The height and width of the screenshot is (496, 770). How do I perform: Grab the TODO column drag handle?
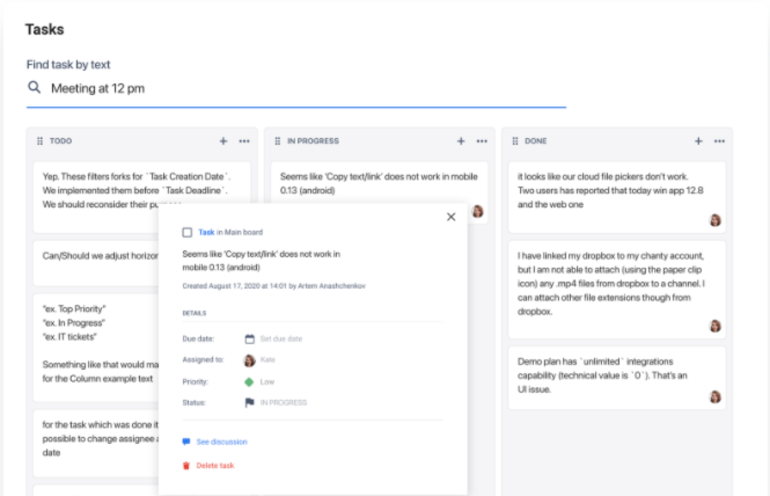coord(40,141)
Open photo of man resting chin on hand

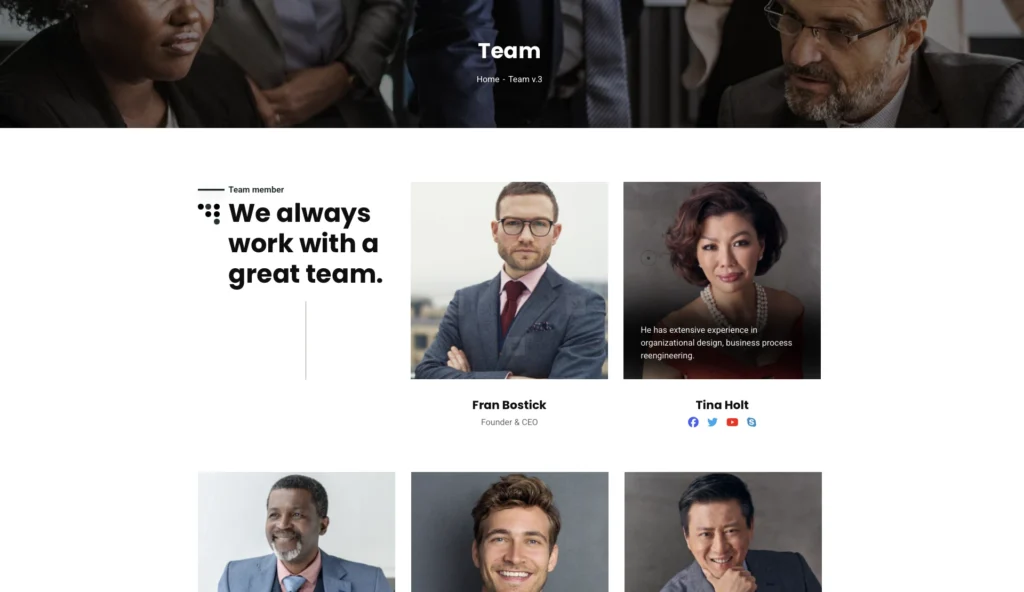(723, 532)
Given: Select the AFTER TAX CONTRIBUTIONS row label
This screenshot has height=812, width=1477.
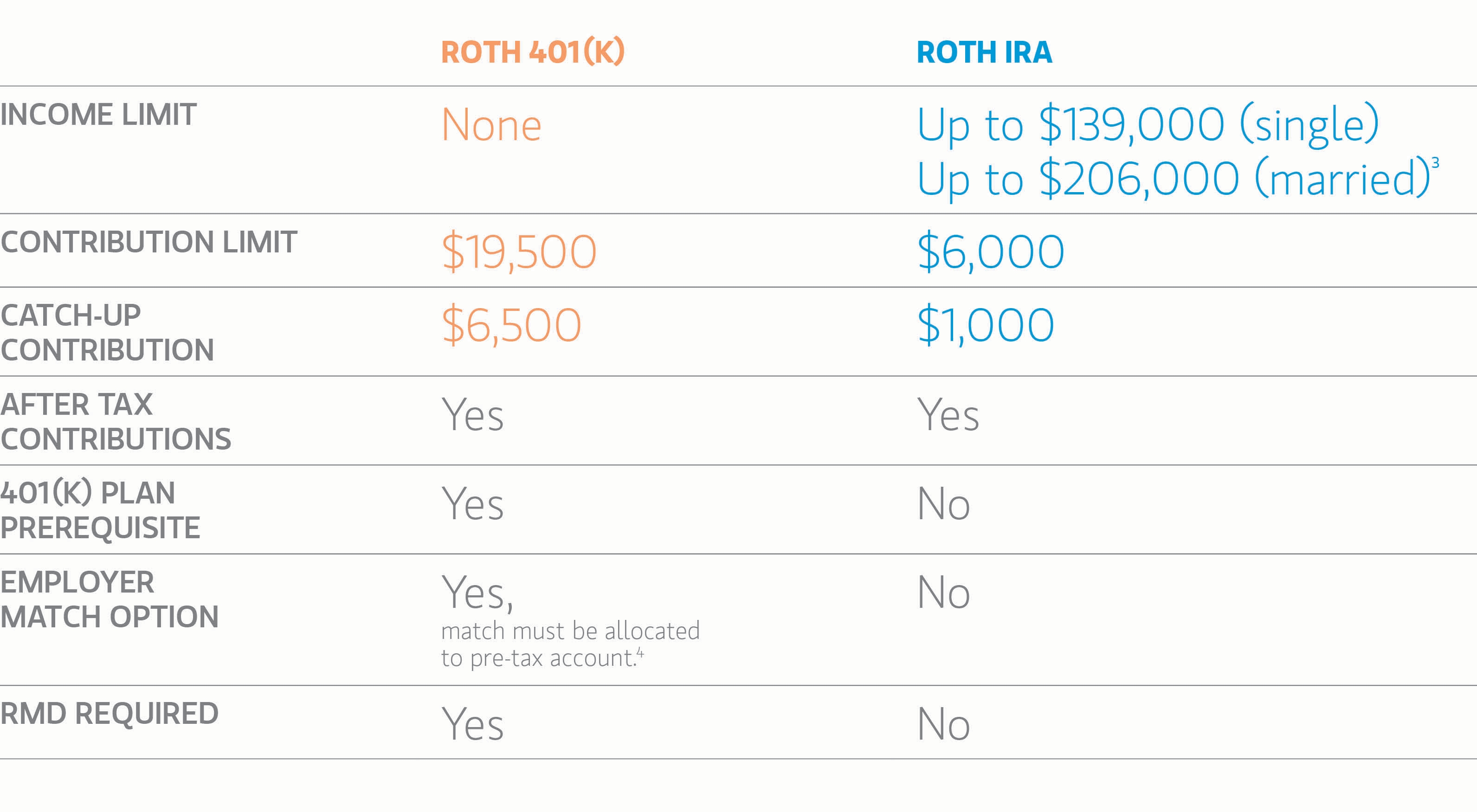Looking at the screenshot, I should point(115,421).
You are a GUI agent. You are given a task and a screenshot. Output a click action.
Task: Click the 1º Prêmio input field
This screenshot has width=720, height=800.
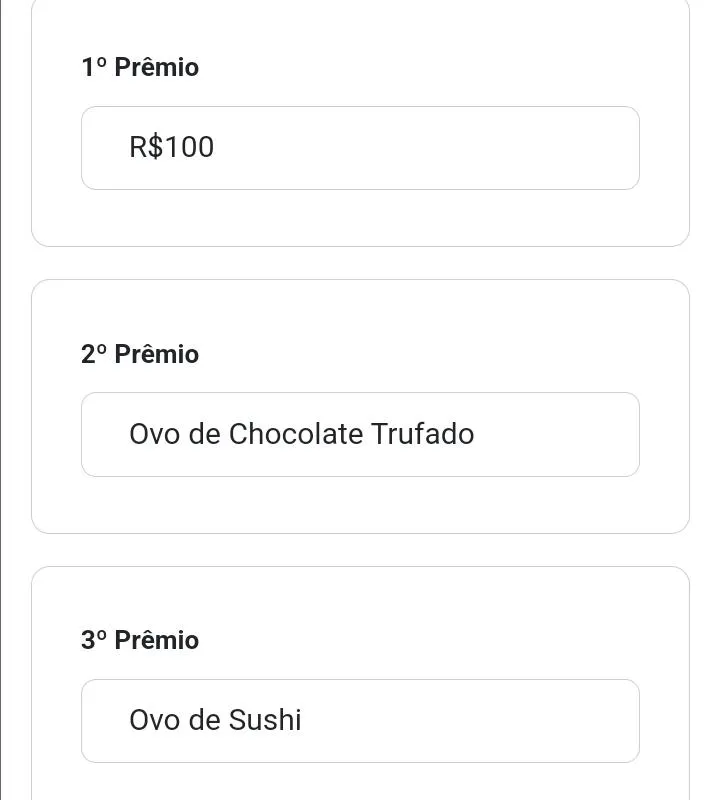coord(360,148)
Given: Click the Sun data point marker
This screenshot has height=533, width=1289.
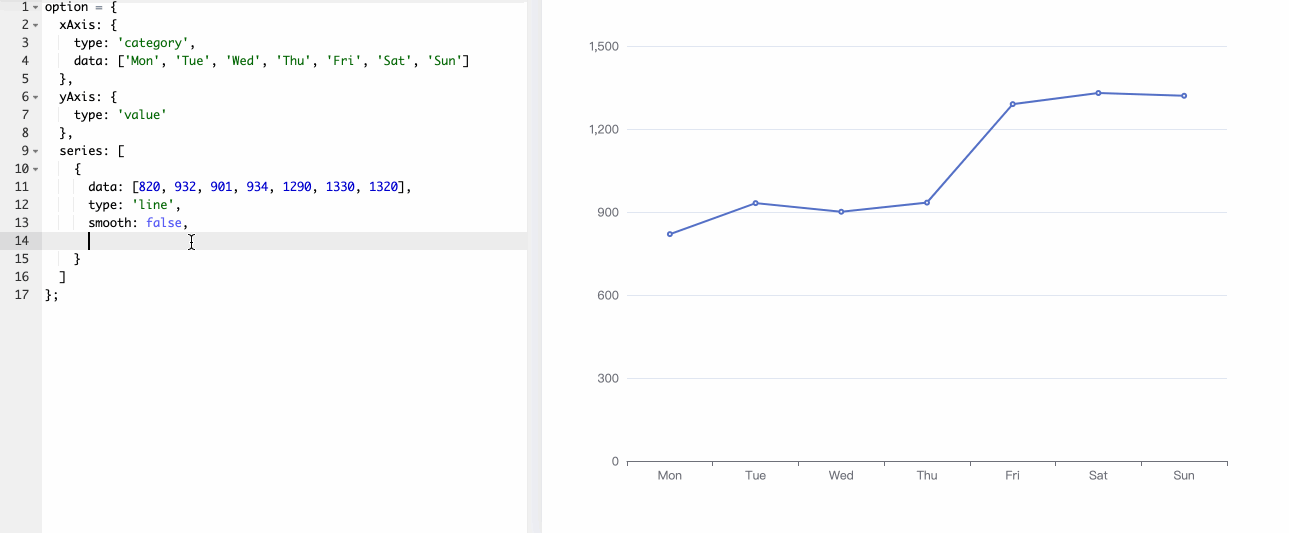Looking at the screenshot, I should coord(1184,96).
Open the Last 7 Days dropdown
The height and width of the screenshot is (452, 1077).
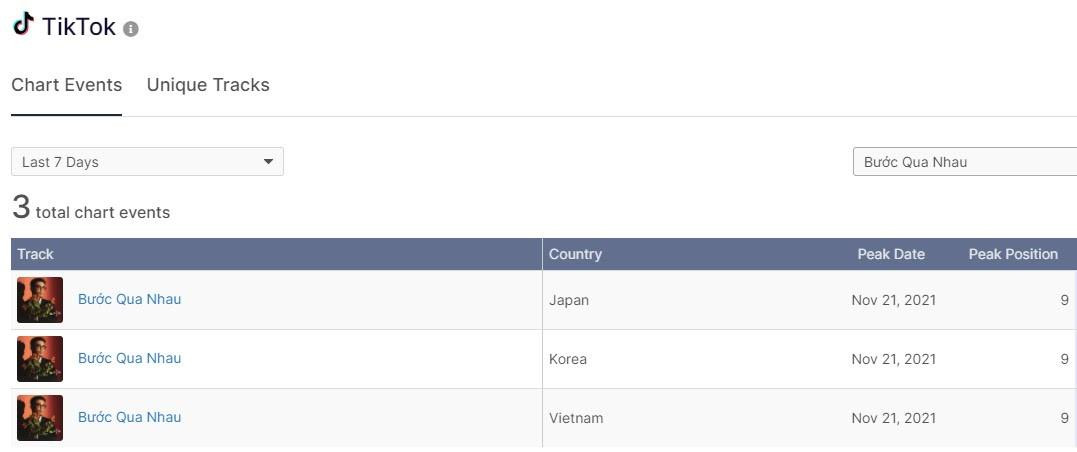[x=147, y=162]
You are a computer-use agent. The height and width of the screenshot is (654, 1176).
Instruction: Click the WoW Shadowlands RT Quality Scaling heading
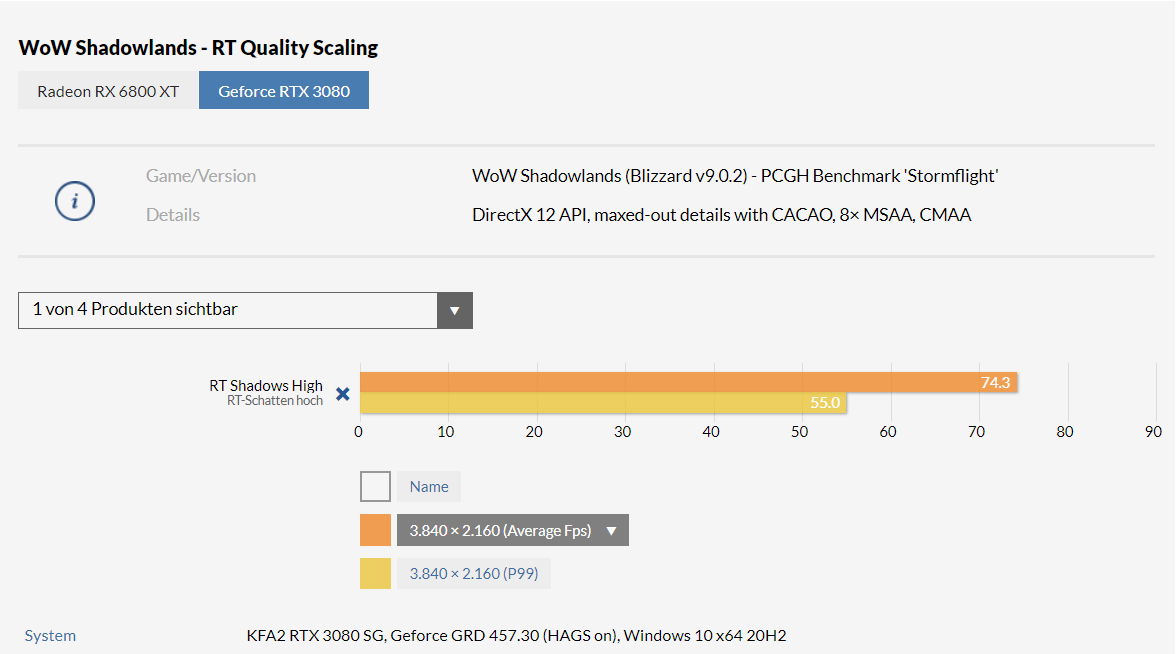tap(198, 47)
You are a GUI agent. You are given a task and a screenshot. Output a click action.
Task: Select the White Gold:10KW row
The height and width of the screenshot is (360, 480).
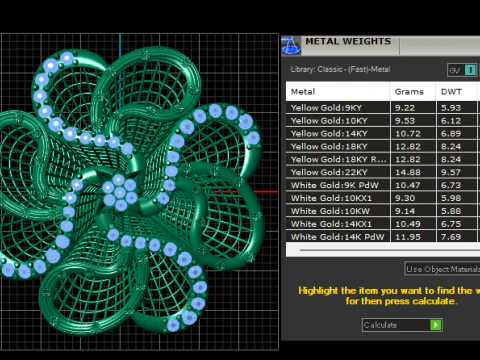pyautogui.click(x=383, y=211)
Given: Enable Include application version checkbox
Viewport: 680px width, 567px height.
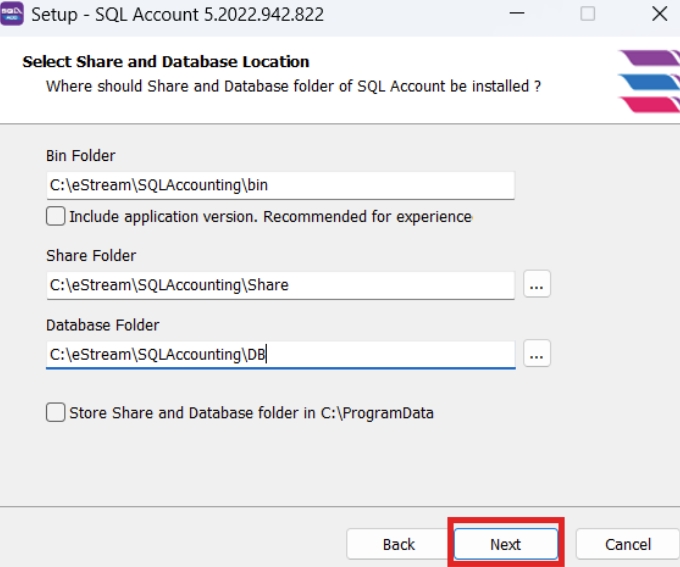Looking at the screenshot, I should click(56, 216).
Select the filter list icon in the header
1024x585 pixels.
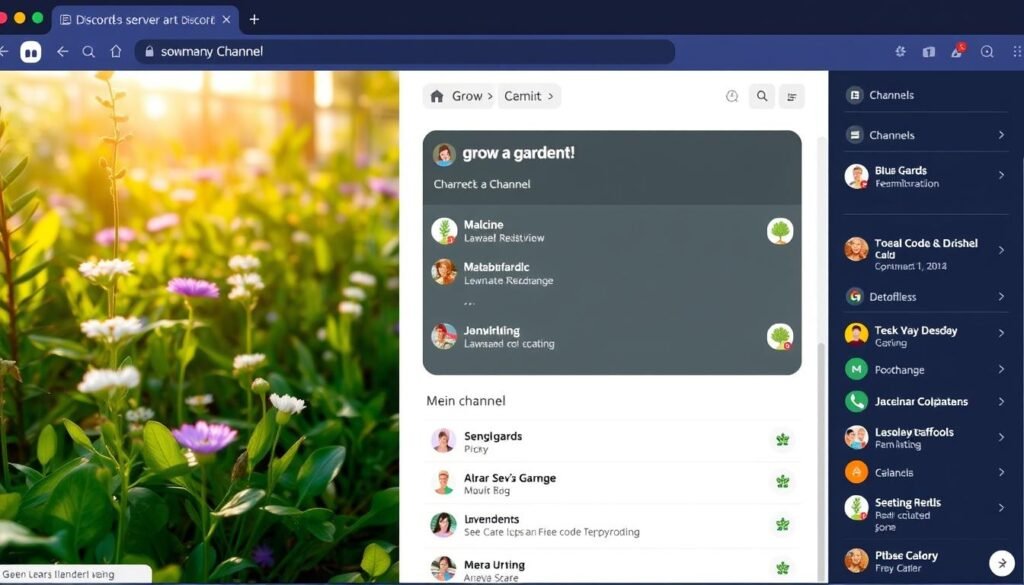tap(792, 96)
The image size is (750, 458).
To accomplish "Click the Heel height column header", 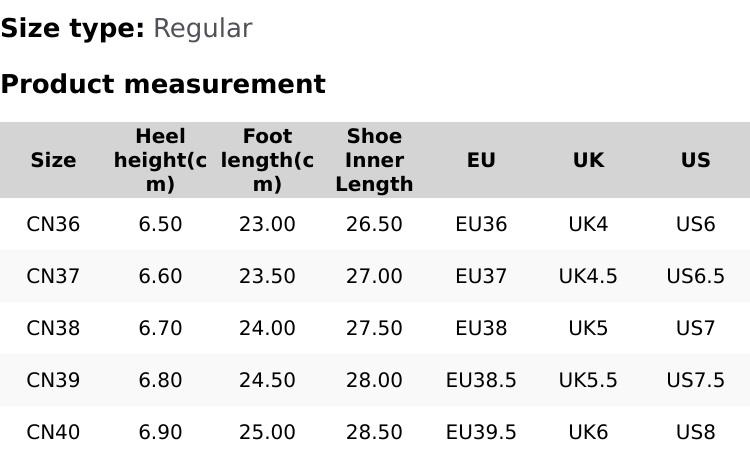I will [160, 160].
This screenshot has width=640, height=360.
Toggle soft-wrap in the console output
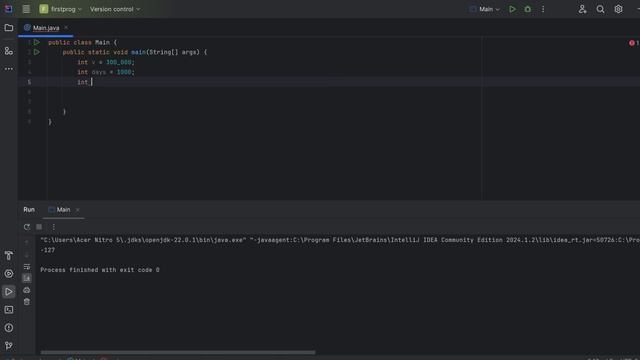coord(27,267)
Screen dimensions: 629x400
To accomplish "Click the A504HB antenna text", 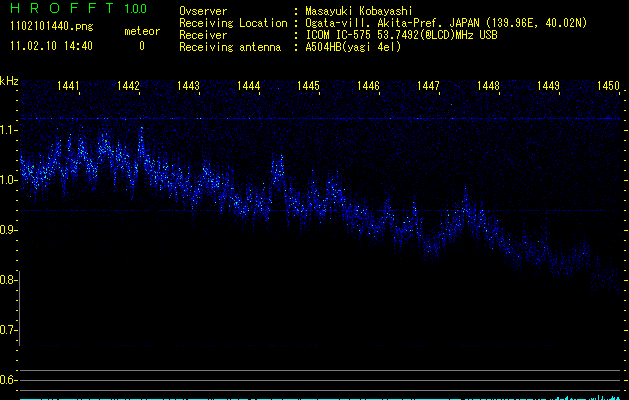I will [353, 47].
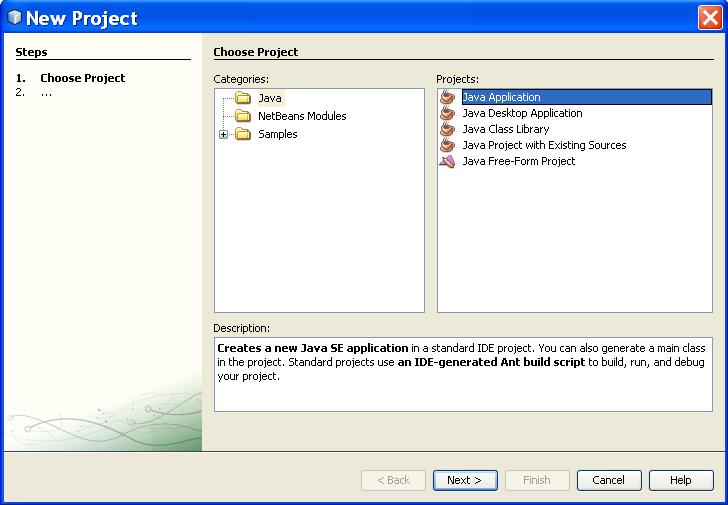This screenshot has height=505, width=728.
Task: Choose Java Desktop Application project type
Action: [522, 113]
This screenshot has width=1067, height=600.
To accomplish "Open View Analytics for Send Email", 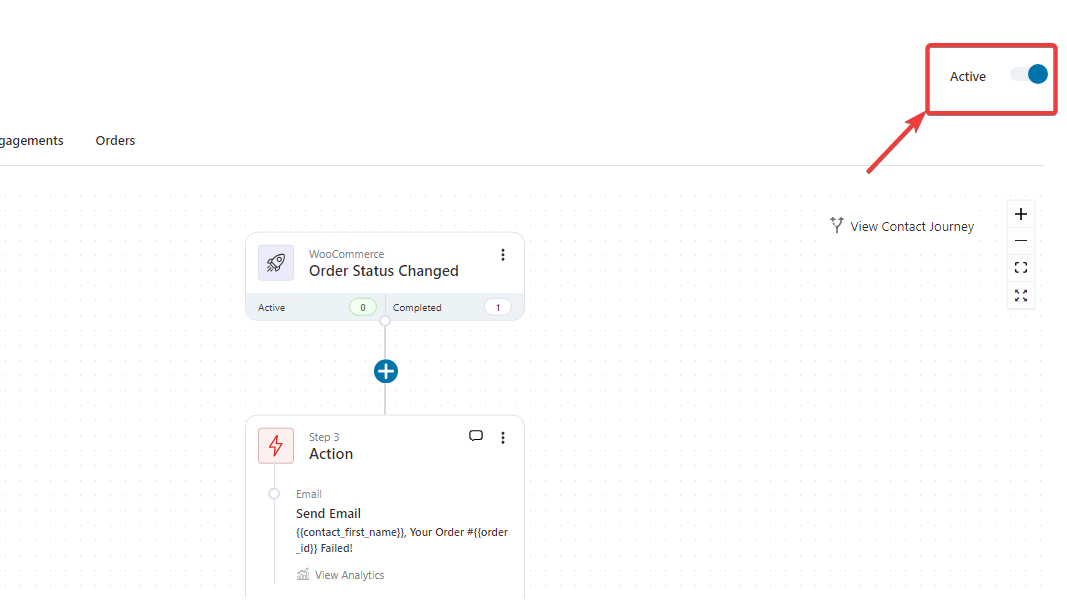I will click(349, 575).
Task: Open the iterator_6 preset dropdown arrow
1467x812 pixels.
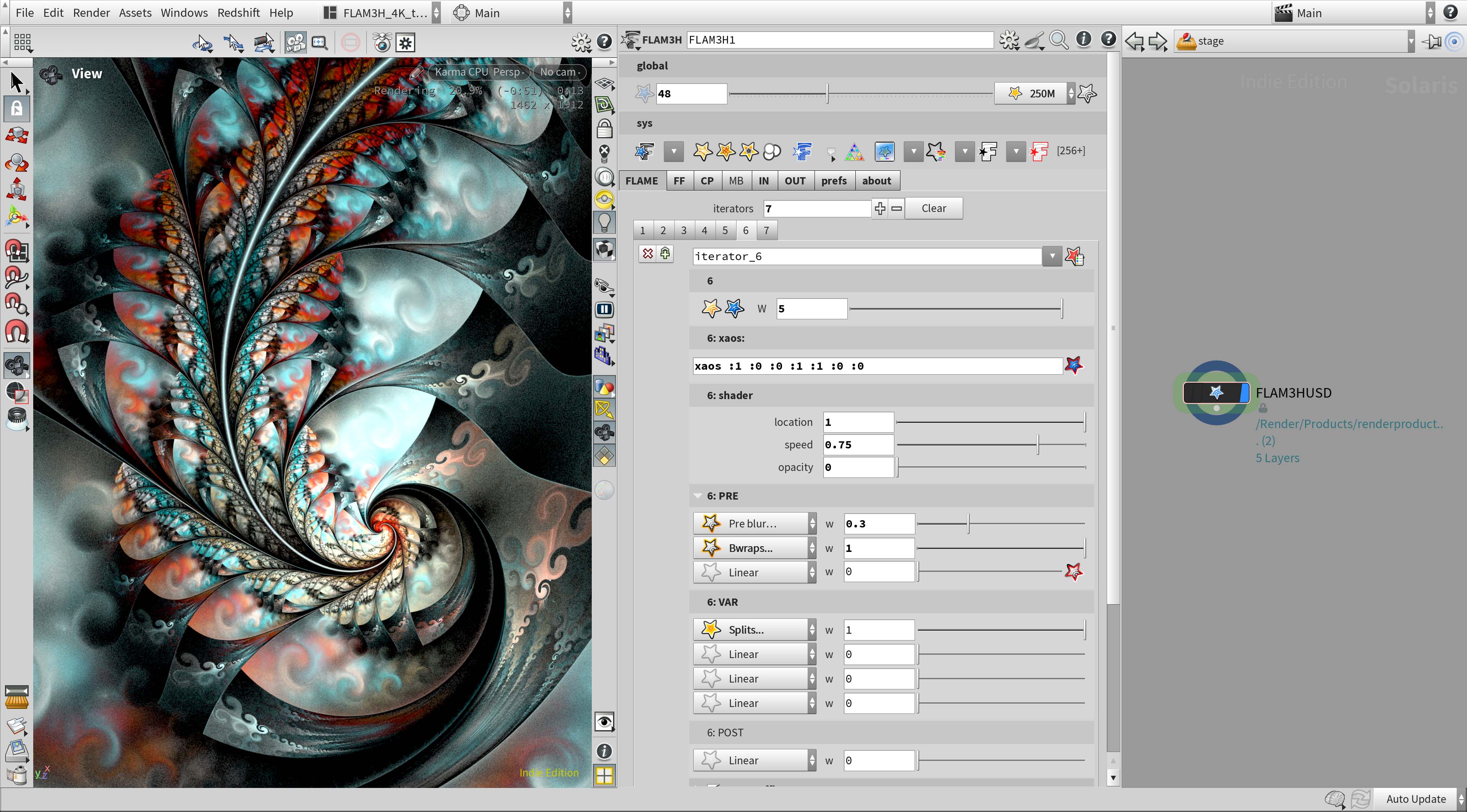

^^^^^^^^^^^^^^^^

▸ **Exercise brief**: Please rewrite the rows from the line holding "Task: Open the" through the end of the rows, inclusive, changing "preset" to "template" and keeping everything else the same. Omit the pictures from your answer.

▸ **Correct output**:
Task: Open the iterator_6 template dropdown arrow
1467x812 pixels.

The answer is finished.